**AVAILABLE DATA**
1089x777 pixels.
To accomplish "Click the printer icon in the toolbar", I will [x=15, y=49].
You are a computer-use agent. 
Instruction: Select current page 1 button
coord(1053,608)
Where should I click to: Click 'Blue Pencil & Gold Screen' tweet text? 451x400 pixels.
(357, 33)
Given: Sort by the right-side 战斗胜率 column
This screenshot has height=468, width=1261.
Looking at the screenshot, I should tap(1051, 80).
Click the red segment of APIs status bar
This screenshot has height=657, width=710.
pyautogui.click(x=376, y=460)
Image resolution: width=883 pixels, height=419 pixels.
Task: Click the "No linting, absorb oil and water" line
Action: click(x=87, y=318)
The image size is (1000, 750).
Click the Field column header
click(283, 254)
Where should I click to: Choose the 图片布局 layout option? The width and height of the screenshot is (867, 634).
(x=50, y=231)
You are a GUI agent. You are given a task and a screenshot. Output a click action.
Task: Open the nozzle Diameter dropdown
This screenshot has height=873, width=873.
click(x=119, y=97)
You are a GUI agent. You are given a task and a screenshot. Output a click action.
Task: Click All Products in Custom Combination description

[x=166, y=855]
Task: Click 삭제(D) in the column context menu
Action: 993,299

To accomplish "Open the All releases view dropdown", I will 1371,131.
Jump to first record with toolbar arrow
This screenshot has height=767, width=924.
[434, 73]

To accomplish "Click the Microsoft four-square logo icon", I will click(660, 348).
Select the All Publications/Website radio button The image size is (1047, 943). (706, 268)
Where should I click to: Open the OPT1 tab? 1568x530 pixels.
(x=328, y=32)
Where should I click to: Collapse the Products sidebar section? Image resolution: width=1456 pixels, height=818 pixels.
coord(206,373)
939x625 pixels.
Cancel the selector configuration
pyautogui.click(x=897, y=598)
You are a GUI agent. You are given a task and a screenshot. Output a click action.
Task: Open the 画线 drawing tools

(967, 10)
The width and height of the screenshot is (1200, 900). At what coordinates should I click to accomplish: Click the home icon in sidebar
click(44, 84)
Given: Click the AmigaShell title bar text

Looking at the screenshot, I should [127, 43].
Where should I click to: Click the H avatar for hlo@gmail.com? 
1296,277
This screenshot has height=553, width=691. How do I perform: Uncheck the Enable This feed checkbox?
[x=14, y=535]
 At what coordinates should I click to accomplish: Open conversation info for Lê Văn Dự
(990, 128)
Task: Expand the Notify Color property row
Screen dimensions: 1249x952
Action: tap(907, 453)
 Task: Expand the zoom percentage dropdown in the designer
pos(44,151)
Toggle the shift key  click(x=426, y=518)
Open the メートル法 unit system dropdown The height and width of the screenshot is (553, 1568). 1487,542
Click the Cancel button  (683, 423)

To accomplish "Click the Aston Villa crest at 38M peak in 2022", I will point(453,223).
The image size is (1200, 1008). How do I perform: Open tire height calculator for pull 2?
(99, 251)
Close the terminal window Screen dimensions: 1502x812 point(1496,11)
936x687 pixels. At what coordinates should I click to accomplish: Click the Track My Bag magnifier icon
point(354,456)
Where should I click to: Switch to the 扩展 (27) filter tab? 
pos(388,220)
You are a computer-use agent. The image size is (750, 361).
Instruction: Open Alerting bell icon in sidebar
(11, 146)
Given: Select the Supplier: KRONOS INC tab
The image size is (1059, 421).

**REQUIREMENT**
Write out once more the lines above beginning at the line with "Close the terminal"; continue through the final line and stop there.

**YOUR SOLUTION**
Close the terminal window Screen dimensions: 1502x812 point(1496,11)
936x687 pixels. At what coordinates should I click to accomplish: Click the Track My Bag magnifier icon
point(354,456)
Where should I click to: Switch to the 扩展 (27) filter tab? 
pos(388,220)
You are a computer-use agent. The image size is (750, 361).
Instruction: Open Alerting bell icon in sidebar
(11, 146)
Given: Select the Supplier: KRONOS INC tab
The image size is (1059, 421).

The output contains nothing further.